*What needs to be done*
The word "settings" occurs in some of the lines below; copy each of those lines.
——
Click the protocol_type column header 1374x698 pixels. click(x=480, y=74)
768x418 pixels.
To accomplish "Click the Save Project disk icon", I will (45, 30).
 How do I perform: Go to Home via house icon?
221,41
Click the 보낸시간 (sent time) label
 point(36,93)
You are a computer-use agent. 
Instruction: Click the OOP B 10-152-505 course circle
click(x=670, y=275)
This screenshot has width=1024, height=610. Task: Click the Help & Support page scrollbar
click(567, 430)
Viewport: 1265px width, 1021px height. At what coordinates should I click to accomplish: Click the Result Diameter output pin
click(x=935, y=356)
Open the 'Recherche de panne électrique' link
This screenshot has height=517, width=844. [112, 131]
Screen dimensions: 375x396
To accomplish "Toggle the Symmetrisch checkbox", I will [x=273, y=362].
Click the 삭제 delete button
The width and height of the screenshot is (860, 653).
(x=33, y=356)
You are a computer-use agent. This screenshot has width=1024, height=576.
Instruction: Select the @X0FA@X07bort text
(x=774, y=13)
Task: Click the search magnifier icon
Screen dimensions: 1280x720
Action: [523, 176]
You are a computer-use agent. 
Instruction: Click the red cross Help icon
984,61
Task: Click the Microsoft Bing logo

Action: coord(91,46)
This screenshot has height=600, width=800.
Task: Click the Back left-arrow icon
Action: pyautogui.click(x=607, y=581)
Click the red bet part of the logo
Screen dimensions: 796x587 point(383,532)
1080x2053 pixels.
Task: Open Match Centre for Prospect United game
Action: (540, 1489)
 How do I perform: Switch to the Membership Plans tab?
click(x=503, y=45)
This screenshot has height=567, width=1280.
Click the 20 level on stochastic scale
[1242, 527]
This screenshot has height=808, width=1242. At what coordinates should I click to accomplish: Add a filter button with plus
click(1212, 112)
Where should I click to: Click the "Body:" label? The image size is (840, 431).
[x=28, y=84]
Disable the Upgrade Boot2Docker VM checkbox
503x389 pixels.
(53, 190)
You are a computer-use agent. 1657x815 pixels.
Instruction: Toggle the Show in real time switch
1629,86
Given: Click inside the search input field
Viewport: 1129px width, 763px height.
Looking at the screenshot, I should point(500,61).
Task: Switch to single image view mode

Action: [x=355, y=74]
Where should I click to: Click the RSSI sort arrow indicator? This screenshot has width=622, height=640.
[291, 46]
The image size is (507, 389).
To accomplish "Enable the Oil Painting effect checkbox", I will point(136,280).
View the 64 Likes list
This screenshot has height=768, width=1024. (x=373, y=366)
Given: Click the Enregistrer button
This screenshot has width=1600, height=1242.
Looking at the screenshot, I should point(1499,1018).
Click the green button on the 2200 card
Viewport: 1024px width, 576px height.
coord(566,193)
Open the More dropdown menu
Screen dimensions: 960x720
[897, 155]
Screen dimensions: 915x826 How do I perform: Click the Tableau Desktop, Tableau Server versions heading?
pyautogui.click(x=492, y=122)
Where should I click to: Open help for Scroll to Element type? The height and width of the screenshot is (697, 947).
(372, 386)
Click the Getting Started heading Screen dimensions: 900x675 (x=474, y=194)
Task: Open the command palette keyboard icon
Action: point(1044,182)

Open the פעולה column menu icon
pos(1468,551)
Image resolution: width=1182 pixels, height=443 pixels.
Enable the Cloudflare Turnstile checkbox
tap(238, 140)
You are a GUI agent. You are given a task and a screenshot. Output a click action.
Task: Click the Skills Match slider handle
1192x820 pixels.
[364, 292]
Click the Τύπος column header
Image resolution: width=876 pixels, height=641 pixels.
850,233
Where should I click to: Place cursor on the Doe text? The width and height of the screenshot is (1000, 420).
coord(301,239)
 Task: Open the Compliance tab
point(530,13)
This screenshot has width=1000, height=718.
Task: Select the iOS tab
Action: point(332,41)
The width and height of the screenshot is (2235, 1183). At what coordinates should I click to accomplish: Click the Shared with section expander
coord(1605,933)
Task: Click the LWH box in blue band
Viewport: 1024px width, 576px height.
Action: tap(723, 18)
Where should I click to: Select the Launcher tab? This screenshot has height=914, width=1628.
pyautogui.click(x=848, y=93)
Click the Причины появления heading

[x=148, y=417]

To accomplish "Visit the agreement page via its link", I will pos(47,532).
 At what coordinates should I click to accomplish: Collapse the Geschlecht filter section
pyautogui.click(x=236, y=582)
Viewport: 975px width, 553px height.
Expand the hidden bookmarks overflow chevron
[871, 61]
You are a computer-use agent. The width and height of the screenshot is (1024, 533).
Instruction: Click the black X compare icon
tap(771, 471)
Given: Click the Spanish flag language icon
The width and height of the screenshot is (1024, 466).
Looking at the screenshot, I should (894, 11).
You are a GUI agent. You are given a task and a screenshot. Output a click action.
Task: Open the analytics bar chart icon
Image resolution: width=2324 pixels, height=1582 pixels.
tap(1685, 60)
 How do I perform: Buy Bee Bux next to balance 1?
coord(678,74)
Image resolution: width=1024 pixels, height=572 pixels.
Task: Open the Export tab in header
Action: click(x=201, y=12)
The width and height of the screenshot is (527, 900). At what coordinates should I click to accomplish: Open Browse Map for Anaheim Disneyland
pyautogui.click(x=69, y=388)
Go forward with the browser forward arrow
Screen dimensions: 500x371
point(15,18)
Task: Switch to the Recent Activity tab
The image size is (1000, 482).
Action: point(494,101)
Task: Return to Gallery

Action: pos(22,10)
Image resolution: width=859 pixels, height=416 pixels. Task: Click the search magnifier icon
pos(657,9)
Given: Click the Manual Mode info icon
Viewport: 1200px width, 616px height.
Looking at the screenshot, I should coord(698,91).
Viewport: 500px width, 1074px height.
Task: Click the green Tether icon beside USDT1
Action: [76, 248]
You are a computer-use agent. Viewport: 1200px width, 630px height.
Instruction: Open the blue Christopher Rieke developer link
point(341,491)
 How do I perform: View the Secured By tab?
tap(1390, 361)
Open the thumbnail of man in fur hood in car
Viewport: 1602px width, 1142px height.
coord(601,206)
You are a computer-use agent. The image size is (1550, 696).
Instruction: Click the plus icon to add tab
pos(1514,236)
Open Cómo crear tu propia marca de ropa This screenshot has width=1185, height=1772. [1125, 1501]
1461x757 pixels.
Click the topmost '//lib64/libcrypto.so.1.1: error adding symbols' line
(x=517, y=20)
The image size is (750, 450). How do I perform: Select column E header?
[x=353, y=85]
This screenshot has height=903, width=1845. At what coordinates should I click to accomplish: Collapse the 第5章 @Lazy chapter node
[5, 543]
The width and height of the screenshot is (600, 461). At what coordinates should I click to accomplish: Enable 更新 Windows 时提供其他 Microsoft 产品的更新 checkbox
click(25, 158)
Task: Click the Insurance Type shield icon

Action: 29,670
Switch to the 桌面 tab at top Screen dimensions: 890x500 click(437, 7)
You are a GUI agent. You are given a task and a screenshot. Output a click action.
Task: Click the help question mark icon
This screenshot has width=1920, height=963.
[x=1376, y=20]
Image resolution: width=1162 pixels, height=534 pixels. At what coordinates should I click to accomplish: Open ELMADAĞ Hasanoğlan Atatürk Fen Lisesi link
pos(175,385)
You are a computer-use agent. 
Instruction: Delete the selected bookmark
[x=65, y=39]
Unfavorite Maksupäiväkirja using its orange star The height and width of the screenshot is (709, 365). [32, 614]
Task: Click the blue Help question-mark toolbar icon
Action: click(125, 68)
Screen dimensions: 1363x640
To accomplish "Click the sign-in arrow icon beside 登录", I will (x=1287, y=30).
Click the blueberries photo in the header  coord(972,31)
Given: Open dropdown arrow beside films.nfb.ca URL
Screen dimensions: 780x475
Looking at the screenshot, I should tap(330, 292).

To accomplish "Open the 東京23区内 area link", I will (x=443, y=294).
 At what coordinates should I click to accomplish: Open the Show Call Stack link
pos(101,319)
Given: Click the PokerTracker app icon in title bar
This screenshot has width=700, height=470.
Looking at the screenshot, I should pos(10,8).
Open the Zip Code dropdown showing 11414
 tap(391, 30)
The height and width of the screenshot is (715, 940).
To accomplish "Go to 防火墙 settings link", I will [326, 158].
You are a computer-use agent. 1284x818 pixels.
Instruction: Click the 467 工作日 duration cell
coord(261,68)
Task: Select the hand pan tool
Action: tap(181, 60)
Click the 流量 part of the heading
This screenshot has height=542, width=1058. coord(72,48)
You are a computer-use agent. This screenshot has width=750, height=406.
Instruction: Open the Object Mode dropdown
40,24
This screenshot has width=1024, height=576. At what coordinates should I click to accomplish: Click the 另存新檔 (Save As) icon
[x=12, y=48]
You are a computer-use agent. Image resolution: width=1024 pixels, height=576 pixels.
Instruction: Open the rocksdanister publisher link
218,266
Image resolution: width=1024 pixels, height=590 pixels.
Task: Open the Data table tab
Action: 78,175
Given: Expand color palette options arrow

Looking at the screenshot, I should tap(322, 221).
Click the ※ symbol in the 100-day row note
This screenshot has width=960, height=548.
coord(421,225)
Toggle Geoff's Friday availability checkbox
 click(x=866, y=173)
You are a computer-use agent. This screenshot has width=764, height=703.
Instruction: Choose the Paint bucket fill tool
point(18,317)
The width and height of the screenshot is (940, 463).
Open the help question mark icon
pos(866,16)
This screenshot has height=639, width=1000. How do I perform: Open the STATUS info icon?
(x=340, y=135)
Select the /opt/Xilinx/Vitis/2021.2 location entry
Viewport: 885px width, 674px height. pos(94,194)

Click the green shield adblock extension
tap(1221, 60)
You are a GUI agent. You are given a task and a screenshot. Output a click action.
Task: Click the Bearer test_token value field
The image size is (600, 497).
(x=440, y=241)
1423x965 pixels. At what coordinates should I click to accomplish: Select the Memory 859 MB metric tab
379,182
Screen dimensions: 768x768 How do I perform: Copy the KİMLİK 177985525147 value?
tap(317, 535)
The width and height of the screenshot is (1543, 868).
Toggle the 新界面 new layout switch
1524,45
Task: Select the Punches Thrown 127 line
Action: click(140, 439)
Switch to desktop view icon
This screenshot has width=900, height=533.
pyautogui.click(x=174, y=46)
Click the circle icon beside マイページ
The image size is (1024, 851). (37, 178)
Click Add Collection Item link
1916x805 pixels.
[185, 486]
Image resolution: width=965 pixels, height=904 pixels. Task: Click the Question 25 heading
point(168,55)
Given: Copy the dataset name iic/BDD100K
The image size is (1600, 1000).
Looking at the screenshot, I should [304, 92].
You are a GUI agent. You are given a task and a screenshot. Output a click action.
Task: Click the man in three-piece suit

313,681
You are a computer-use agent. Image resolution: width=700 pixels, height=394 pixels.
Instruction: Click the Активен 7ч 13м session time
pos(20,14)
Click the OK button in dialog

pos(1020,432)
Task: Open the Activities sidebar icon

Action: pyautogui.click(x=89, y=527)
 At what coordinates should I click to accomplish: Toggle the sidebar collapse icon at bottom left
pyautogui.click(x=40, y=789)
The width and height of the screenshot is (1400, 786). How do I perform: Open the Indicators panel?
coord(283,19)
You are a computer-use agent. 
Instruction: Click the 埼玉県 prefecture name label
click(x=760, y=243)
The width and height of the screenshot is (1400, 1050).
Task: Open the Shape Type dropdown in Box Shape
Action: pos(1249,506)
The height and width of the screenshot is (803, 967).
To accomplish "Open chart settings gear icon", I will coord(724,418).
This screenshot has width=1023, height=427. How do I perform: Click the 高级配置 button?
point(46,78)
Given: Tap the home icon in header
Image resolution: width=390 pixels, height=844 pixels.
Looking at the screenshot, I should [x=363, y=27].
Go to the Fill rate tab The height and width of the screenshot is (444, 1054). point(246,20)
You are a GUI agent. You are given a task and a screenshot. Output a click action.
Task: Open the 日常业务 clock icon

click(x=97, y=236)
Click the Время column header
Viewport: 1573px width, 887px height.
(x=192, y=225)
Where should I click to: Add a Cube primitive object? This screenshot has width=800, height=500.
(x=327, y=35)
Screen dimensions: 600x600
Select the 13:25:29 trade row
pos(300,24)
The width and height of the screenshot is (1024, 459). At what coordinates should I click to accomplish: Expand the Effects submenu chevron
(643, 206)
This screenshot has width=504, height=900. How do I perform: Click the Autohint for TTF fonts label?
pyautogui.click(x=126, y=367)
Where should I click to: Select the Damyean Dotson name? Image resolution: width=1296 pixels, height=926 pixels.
——
*Solution to this exercise*
To accomplish "Go to 防火墙 settings link", I will [326, 158].
To accomplish "Open chart settings gear icon", I will coord(724,418).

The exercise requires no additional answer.